Kasus dugaan kekerasan seksual terhadap seorang remaja perempuan berusia 16 tahun di Palmerah, Jakarta Barat, memasuki babak baru. Polda Metro Jaya menangkap pria berinisial MI (23) yang diduga terlibat dalam kasus tersebut.
MI ditangkap pada Kamis, 17 September 2026. Polisi kemudian menetapkannya sebagai tersangka dan melakukan penahanan di Rumah Tahanan Polda Metro Jaya setelah yang bersangkutan menjalani pemeriksaan kesehatan.
Direktur Reserse Perlindungan Perempuan dan Anak (PPA) serta Pidana Perdagangan Orang (PPO) Polda Metro Jaya, Kombes Rita Wulandari Wibowo, mengatakan proses penangkapan dan penahanan dilakukan sesuai ketentuan hukum yang berlaku.
“Penyidik telah melakukan penangkapan dan penahanan terhadap tersangka,” kata Rita dalam keterangannya, Kamis (17/9/2026).
Ibu Korban Lega Pelaku Berhasil Ditangkap
Penangkapan MI mendapat respons dari keluarga korban. Ibu korban mengaku lega setelah melalui proses panjang hingga akhirnya pria yang diduga melakukan kekerasan seksual terhadap anaknya berhasil diamankan polisi.
Ia berharap proses hukum terhadap tersangka berjalan tuntas dan pelaku mendapatkan hukuman sesuai ketentuan yang berlaku.
Menurutnya, penangkapan tersebut memberikan rasa lega bagi keluarga. Sebelumnya, keluarga merasa khawatir karena tersangka masih berada di luar dan belum ditangkap.
Korban sendiri telah mendapatkan pendampingan untuk pemulihan trauma melalui P2TP2A DKI Jakarta selama sekitar tiga bulan.
Kasus Terjadi pada Mei 2026
Dugaan kekerasan seksual tersebut terjadi pada Mei 2026 di wilayah Palmerah, Jakarta Barat. Perkara kemudian dilaporkan kepada pihak kepolisian dan ditangani oleh Subdit II Direktorat Reserse PPA dan PPO Polda Metro Jaya.

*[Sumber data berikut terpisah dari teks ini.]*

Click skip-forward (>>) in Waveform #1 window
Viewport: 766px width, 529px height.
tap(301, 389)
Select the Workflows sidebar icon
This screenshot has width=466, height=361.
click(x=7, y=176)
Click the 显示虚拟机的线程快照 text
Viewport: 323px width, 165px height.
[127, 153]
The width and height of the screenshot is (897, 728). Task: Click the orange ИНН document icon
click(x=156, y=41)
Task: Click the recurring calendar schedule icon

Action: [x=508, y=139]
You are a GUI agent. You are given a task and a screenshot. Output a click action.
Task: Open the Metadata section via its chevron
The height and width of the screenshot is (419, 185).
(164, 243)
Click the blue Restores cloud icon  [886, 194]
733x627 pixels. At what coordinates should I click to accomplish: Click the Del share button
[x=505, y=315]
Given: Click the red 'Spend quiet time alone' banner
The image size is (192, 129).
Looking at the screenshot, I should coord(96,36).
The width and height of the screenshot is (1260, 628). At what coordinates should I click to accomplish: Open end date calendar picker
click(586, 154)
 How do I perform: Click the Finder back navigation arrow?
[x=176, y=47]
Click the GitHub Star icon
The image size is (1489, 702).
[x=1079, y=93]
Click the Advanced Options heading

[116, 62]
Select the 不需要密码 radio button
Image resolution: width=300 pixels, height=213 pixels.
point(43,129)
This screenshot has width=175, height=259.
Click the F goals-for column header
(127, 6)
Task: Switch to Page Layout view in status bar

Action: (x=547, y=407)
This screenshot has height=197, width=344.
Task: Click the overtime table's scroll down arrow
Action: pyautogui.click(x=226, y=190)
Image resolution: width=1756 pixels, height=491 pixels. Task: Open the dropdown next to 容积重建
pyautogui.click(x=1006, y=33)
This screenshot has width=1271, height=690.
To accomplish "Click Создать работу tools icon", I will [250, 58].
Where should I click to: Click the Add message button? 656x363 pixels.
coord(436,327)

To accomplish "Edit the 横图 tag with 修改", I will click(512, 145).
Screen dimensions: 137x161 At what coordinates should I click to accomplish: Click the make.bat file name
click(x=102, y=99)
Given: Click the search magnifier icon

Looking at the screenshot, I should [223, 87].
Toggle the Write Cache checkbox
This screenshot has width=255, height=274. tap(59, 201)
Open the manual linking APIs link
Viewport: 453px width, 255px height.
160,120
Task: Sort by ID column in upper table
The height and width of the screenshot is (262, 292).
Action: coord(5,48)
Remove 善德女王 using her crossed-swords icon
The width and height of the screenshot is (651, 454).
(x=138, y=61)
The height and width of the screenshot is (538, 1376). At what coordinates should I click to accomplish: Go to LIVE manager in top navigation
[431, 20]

Korban diketahui berdomisili di Kabupaten Serang, Banten. Setelah tersangka ditangkap, keluarga juga berupaya membawa korban kembali ke daerah asalnya sekaligus melanjutkan proses pendampingan yang diperlukan.
Kasus tersebut sebelumnya juga menjadi perhatian di media sosial setelah keluarga korban menyampaikan keresahan terkait proses penanganannya.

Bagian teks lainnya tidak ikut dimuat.